> [REQUIRED ACTION] Give back each line of the material that contains the word "button".

> [ENTRIES PROVIDED]

------------------------------------

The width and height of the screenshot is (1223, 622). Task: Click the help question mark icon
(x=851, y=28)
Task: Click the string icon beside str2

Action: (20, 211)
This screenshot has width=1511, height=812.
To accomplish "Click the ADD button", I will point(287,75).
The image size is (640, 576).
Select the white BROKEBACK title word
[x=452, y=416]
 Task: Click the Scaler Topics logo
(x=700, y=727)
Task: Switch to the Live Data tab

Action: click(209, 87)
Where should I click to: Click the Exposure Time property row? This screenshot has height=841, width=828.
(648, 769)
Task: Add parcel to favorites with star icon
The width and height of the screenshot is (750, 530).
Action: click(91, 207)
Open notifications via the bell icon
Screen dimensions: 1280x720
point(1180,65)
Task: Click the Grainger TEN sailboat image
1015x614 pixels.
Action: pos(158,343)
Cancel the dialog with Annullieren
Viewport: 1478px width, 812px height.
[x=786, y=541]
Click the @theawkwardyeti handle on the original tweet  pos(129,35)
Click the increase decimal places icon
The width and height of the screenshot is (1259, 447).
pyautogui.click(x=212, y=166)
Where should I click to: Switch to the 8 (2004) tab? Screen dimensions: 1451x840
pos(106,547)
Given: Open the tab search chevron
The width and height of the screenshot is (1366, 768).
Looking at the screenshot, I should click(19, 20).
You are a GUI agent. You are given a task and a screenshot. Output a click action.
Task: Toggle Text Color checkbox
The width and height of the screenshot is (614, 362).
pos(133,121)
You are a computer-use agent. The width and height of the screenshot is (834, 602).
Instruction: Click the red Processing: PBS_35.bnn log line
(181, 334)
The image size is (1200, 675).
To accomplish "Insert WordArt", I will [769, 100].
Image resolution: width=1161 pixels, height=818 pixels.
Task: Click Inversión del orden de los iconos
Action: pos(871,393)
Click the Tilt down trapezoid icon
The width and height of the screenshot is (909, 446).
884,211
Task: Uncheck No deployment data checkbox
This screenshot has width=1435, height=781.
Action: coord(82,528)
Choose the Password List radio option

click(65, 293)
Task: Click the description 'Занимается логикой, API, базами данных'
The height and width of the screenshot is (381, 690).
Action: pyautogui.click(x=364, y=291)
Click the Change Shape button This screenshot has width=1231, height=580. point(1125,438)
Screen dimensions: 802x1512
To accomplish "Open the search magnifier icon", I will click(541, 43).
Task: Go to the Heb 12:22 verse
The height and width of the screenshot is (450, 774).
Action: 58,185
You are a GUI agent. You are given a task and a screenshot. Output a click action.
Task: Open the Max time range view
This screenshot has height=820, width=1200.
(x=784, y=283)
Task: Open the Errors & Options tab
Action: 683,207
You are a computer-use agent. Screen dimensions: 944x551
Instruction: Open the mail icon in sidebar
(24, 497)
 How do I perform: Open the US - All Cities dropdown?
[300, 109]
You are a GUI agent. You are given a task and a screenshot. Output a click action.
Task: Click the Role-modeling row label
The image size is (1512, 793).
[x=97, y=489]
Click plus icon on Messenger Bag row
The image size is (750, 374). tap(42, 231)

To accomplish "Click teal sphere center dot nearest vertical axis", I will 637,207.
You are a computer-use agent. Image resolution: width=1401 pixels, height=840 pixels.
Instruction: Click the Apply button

------------------------------------

> [RESULT]
To accomplish "Click the ADD button", I will point(287,75).
Click the Change Shape button This screenshot has width=1231, height=580. point(1125,438)
Instruction: Click the Apply button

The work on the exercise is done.